-- Material for the task start --

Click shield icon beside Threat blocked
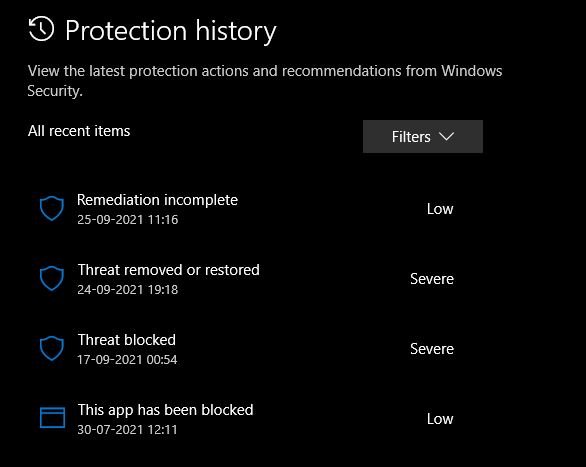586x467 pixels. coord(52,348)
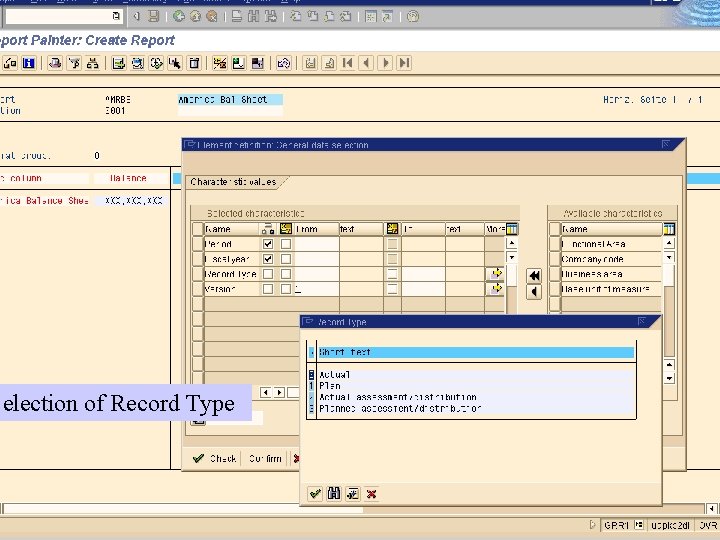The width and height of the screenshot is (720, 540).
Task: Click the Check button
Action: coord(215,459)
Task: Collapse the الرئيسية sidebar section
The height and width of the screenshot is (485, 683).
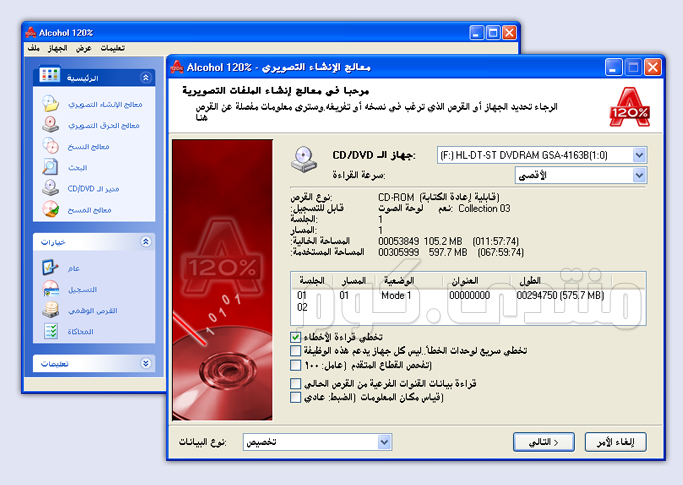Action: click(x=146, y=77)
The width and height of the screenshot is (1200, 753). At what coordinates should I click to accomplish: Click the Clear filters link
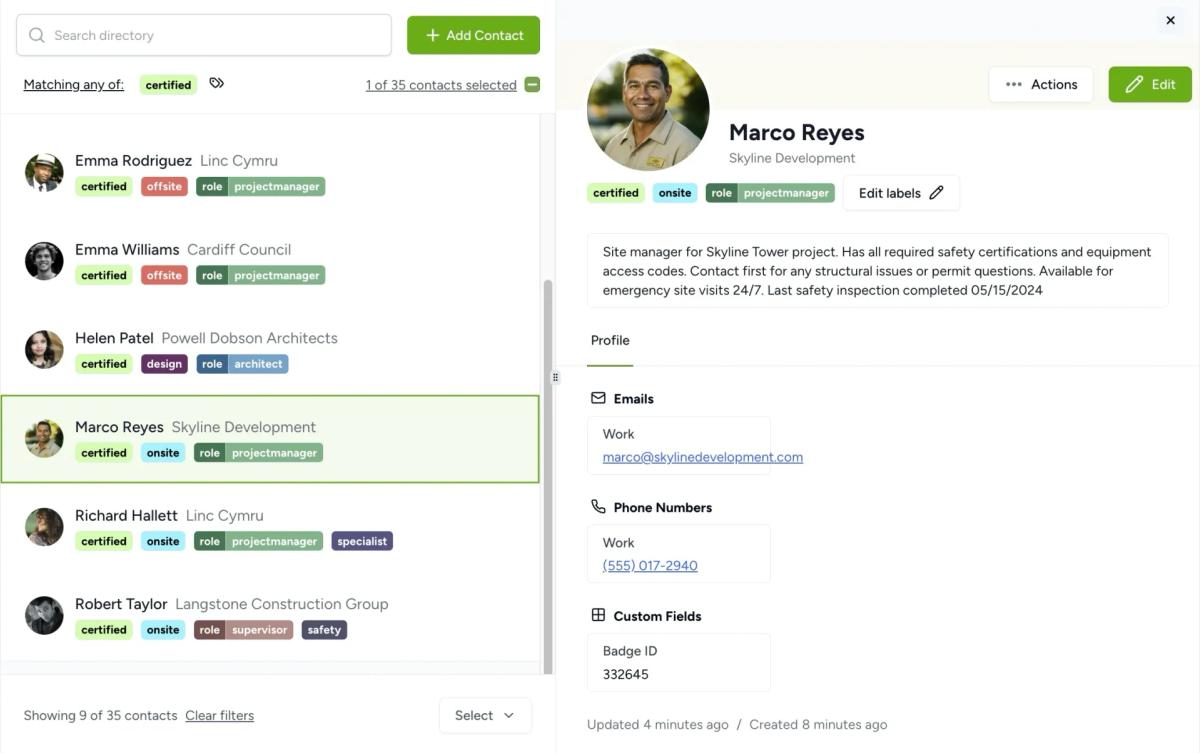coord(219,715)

-- Material for the task end --
-- Material for the task start --

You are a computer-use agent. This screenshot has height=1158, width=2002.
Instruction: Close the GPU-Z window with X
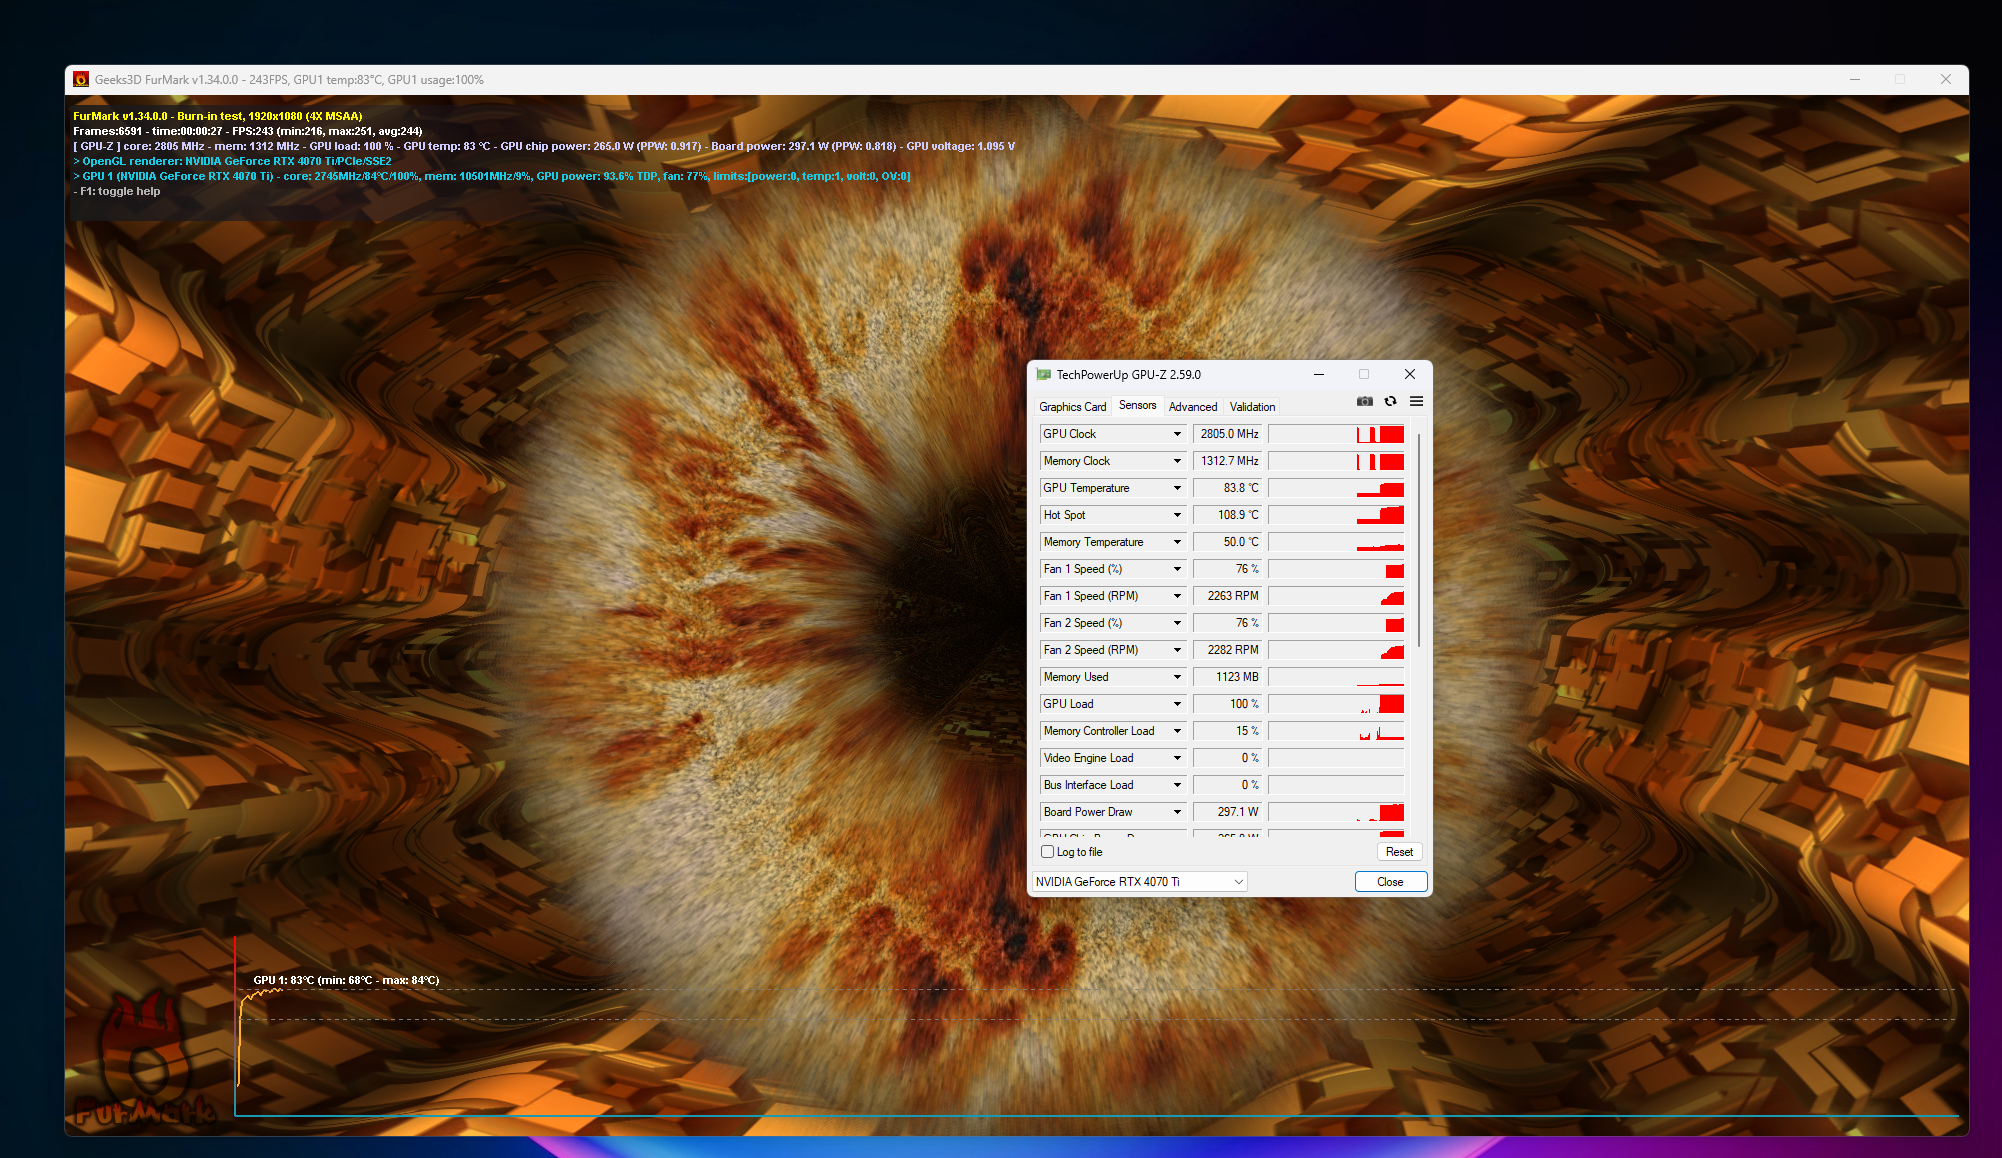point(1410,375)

-- Material for the task end --

## Task to carry out
Lay out the listing from the line containing "You are a computer-use" up to and including the line containing "point(1410,375)" as a two-column CSV with the columns task and value, one row per entry, placing its text and its answer each in a single quoted field with line breaks replaced by spaces. Omit the pictures.

## Exercise answer
task,value
"You are a computer-use agent. This screenshot has height=1158, width=2002. Instruction: Close the GPU-Z window with X","point(1410,375)"